- Tala Bar Location within Iran
- Coordinates: 36°49′17″N 49°26′35″E﻿ / ﻿36.82139°N 49.44306°E
- Country: Iran
- Province: Gilan
- County: Rudbar
- District: Central
- Rural District: Kalashtar

Population (2016)
- • Total: 89
- Time zone: UTC+3:30 (IRST)

= Tala Bar =

Village in Gilan province, Iran

Tala Bar (طلابر) (Note: Also romanized as Ţalā Bar; also known as Tīlābar) is a village in Kalashtar Rural District of the Central District in Rudbar County, Gilan province, Iran.
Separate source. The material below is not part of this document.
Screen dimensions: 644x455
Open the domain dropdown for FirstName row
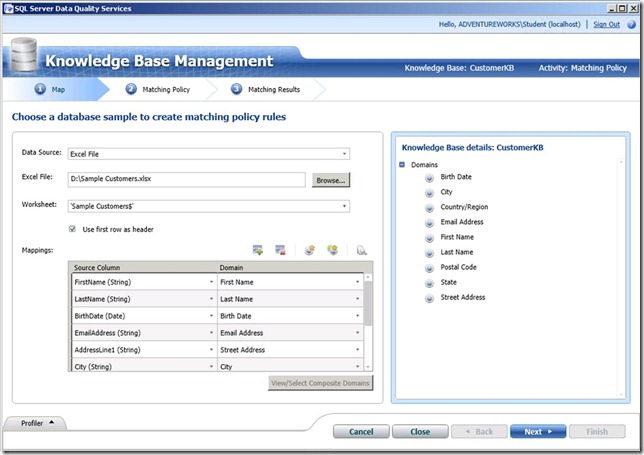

It is a mountainous village with a temperate climate, 6 km northeast of Rudbar and east of Sefidrud. Tala Bar's agricultural products are olive, grain, and Dairy product, the water source of the village used to come from Water Spring.

==Demographics==
People of Talabar are shia muslim and speak Persian and Gilaki languages.

===Population===

At the 1976 census, the village had a population of 240 people in 41 households, the village had school. At the 1986 census, Talabar had 261 people in 54 households. It had access to tap water and electricity.

At the time of the 2006 National Census, the village's population was 58 in 18 households. The following census in 2011 counted 43 people in 16 households. The 2016 census measured the population of the village as 89 people in 37 households.